Tuesday, May 21, 2002

Georgian Lewes By Colin Brent

[extracted from Georgian Lewes, 1714-1830, The Heyday of a County Town by Colin Brent]
"Less edifying was the contest at Lewes in 1807. Between Tuesday 12 May and Thursday 28 May 5019 freeholders cast 4333 votes for the Westerner Charles Wyndham, 2530 for John Fuller of Brightling, and 2473 for Colonel Sergison of Cuckfield. The Easterners clashed over Emancipation for Roman Catholics and West Indian slaves. The High-Tory Folly-building Fuller opposed both. The moment the polling ended, the Mobility tore apart the hustings by the Sessions House and carried the fragments away, claiming "immemorial" custom.

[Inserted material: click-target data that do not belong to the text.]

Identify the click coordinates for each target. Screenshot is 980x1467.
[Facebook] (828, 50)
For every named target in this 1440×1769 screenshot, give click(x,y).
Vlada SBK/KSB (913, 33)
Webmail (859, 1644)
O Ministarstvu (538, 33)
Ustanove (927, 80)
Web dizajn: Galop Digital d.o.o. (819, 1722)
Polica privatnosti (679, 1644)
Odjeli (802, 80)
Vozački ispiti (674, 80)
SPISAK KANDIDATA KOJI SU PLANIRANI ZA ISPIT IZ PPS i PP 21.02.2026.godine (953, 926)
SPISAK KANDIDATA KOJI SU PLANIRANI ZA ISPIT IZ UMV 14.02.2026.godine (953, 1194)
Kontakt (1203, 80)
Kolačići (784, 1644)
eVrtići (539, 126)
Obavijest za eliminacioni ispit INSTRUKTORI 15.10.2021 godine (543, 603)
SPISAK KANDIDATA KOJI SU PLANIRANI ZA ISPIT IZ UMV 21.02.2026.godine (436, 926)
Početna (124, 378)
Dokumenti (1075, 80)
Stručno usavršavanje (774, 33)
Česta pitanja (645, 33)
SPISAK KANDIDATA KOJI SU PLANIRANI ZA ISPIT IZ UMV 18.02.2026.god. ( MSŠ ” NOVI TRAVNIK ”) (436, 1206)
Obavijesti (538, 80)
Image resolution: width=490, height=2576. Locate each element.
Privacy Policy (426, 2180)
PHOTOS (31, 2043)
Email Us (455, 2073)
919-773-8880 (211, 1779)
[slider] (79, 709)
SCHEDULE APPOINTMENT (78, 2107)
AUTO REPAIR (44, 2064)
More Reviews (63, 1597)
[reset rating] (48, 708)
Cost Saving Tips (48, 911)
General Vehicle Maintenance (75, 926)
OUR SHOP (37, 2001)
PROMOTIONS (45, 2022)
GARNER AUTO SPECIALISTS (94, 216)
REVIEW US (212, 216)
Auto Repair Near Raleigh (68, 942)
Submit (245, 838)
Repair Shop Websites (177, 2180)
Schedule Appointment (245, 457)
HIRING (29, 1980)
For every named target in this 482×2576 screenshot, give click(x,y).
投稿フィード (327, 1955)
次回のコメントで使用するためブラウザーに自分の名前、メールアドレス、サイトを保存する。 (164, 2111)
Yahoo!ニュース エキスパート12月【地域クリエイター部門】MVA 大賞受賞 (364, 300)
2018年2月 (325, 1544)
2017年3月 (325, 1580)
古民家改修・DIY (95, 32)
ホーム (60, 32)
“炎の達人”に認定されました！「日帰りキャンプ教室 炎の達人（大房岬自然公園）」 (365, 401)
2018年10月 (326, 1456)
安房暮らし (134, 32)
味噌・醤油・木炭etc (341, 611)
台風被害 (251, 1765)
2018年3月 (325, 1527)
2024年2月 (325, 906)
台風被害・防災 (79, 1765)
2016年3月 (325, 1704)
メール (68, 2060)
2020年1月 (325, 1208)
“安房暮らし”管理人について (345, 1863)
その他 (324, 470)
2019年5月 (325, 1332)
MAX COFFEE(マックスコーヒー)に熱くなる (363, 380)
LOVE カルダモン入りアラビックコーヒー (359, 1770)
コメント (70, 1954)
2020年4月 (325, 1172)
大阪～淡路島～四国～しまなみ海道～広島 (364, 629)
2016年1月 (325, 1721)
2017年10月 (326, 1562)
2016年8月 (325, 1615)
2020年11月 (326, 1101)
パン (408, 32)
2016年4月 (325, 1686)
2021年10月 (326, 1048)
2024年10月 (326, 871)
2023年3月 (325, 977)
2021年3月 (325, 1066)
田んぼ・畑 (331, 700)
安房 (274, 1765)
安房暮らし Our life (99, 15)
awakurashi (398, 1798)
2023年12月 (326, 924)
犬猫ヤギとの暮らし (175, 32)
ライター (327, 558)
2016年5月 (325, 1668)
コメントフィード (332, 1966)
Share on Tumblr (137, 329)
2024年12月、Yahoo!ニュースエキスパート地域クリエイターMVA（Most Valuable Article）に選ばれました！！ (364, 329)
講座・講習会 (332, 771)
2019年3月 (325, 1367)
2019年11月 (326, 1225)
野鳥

It greeted the result - Sergison being the "popular" candidate, by tossing rotten eggs into the balconied Great Room at the White Hart, Fuller's campaign headquarters. Sergison then spoke from a window of the Star, assuring his partisans that a Sheriff's scrutiny of the poll would overturn Fuller's trivial majority. So they dragged the Colonel and his carriage in triumph up the High Street, to rendezvous at the barracks with Whig confederates marching in from Brighton. Though the Sheriff refused a scrutiny, Fuller's victory had proved expensive. As well as the No Popery favours, he paid for almost 2000 dinners at the White Hart, and as many at the Dorset Arms, "an East Country House" popular with freeholders from Hastings Rape."